魔女のいる暗くて濃い森

【1】

 この森は「魔女のいる暗くて濃い森」と呼ばれているらしい。

 そう教えてくれたのは、昨晩近くの田舎村のパブで意気投合した、風体も臭いも怪しいだった老人だ。

 老人の話では、魔女のいる暗くて濃い森(以下魔女森)は昔から野草やキノコが豊富に取れる場所として重宝されていた。そして或る日──いわゆる魔王災害が始まった日──突然森の深部に見たことのない花が現れた。

 それは茎から花びらまで全てが影のように黒く、おとぎ話に出てくる魔女が着るローブのように見えることからそのまま『魔女』と呼ばれるようになった。

 魔女は常に薄い白霧と甘ったるい香りを放出していて、その霧を吸うと幻覚が見えるようになる。

 幻覚は人によってさまざまで、妙齢な美女であれば3mを超える巨大な熊であることもある。

 魔女は魔王災害が収まってからも森の中で咲き続けているらしい。なぜそのようなモノがそのままなのか。

 王国は動かないのかと聞いたところ、街からも離れているこの町では幻覚症状を見にいくのが娯楽の一つとなっているので、王国には伝えてないようにしていると。

 なんじゃそりゃ。

 わたしは喉まで出かかった言葉を薄いビールで飲みこんだ。

 その後も、素朴だが優しい味の料理を楽しみながら老人や村人と酔っ払いの会話を続けた。

 夜も更けたころ、老人は亡くなった妻を見たくてたびたび魔女に会いに行っているとしんみりとした態度で語っていたかとおもうと、おもむろに傷まみれのウッドテーブルに突っ伏して小さないびきをかき始めた。

 木こり風の男性が「俺が小さいころからその爺さんのことは知ってるけど、嫁がいたことはないぜ」と言った。また「ま、魔女の話は本当だけどな。この村だけの話で頼むぜ旅人さん」とも言い、コインを数枚テーブルに置いて帰っていった。

 わたしは残ったビールを時間をかけて飲み干してから、自分と老人の分の酒代をテーブルに置いて宿屋へ向かった。

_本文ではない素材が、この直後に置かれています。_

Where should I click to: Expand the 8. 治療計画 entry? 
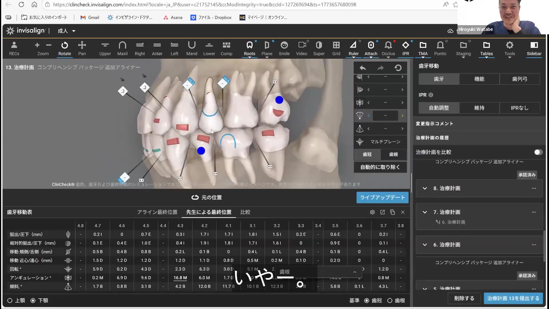425,188
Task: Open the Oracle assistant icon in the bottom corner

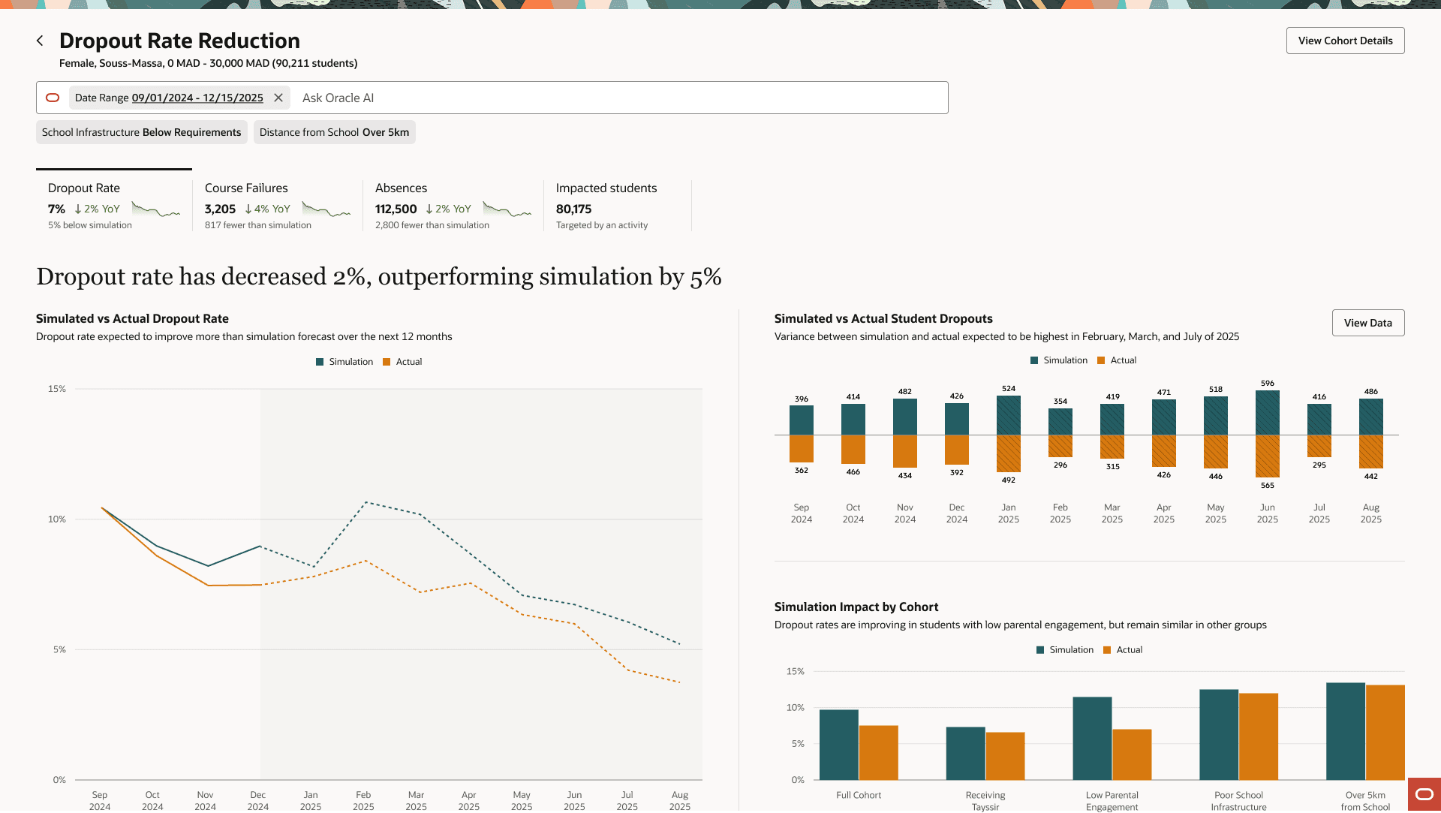Action: 1424,794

 そして今、わたしは暇つぶし兼幻覚見たさに魔女森の深部へと足を踏み入れていたのだった。


【2】

 魔女森深部は日光がわずかにしか差し込まないおかげで暗く、ひんやりとジメジメが共存していた。

 どこかで鳥が鳴いている。暗い森独特の臭いが衣服にもしみついてしまいそうなほど濃い。

 朽ちかけた大木には大小様々な──中にはカラフルなものも──キノコが生えている。

 また、魔王災害の影響だろうか、少なくない魔力も感じとれた。悪性のものではなさそうなので今すぐ対策はしなくていいだろうが警戒はしておくに越したことはないだろう。

 明かりの魔法で周囲を照らしながら、石や木などで躓きやすい足元に注意してしばらく歩き続けていると、明かりに反射するモノが出てきた。

 白霧だ。

 それと、甘い蜜のような香りがした。

 香りの濃い方へ向かって注意深く進んでいくと、ある大木の裏側の根元の間に、一筋の日光をスポットライトを浴びている一凛の黒い花──魔女が咲いているのを見つけた。

 とたんに、濃厚な甘い匂いを鼻から吸い込んでしまい、壮大にむせた。

 わたしは付近に生えていた、根元に地味な茶色のキノコが生えている湿った切株に腰を下ろし、カバンからノートブックとペンを取り出した。そして、ノートの適当なページを開き、空白のスペース──宙に浮かぶクジラバスの横──に、魔女と小さく書いた。

 不自由なく模写するために明かりの魔法を大きくした。空気中に漂う魔力のおかげで魔力切れを起こす心配はないので安心だ。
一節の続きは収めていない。